From Professor Gene Wengert, Sawing and Drying Forum technical advisor:
Try wiping the surface with a wet (not dripping wet, however) rag prior to spreading the adhesive.
From contributor G:
I agree with Gene. If you were trying to laminate fifty year old Brazilian rosewood to titanium composite for an aircraft interior, we might have an adhesive question, but red oak to red oak? How many million glued up panels on their way to making kitchen doors must be made each week across the country? And many, if not most, done with PVA.
The dampening might work, but if done with more than a trifle of water, just thins the glue at the surface and makes it easier to squeeze out of the joint. You get a starved joint without the bother of really cranking the clamps down.
As an experiment, put glue on two blocks and just rub them together lightly - no clamping. Do not disturb for a day or so, then see if the joint fails. The pieces need to be very flat and use enough glue to fill the joint, but not stingy, nor sloppy. If you get a good joint, then you are using too much pressure. The pressure only holds the pieces in alignment.
The last thought is that your glue is bad. Old or frozen. The store might not have rotated its stock, or it was frozen in transit. Buy a new bottle from a different source. Suggest Titebond 2 or 3.
From Professor Gene Wengert, Sawing and Drying Forum technical advisor:
Incidentally, the glue molecule is so large that it cannot easily wick into wood.
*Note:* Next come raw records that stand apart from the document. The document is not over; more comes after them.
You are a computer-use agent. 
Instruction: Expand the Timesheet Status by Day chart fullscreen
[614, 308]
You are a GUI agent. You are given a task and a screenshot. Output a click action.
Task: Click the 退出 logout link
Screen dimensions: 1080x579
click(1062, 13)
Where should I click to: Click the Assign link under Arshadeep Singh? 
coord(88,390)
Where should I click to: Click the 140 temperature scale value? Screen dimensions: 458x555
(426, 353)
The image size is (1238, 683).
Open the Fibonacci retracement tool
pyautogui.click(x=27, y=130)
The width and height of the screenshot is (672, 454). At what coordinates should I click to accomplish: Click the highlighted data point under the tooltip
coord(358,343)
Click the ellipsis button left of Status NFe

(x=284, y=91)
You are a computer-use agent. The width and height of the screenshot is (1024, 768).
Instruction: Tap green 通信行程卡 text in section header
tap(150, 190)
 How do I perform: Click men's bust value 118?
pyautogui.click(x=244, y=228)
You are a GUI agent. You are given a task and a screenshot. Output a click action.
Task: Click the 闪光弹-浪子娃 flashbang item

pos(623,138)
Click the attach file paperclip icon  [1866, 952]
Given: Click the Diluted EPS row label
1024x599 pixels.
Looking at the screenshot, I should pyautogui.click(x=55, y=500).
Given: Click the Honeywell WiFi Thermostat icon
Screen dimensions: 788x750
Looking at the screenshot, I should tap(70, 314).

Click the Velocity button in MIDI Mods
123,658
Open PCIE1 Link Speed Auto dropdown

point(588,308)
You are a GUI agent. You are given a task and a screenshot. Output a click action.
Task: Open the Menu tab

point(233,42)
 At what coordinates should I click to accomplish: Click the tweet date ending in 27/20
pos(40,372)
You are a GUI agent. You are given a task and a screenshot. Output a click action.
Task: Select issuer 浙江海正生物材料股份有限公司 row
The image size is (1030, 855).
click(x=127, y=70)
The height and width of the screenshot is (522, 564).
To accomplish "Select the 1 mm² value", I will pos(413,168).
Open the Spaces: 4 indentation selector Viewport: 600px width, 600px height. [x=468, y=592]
So even if the wood is exceptionally dry and absorbs the water before you can get the pressure on, the adhesive will still be on the surface unless you have excessive pressure. So I think you must look for another reason why your joints are not doing well.
From Jeff Pitcher, forum technical advisor:
A few thoughts regarding your adhesive choice... First, if the Dap adhesive mixes okay with water, it will work. However, the temperature needs to be at or above 70 F. Much less and you risk dry out. This results when the moisture leaves the glue line, but the temperature is too low to allow the chemical reaction to occur. It looks like the glue has set up properly, but there's no real strength. Check this first. Next, look at the surfaces being glued. As Gene pointed out, if it's not freshly machined, it won't glue well.
From contributor R:
Okay, enough with the red oak. I've found sizing works for me. It also works for edging particleboard, as does using polyurethane. So let me digress and ask Gene about gluing woods that persist in perplexing me - oily tropicals. I usually only use them for trim or accents, so don't have a large surface area for glue. I've tried epoxy, poly, Titebond, wiping with alcohol and not, all with limited success.
From the original questioner:
Okay, back to the oak handrail. I used Titebond III with brilliant success. Sanded it, scraped it, shaped it. Finishing next. Thanks for your help. Maybe the plastic resin would have worked on a macro piece, but my test sticks just weren't giving me a warm and fuzzy.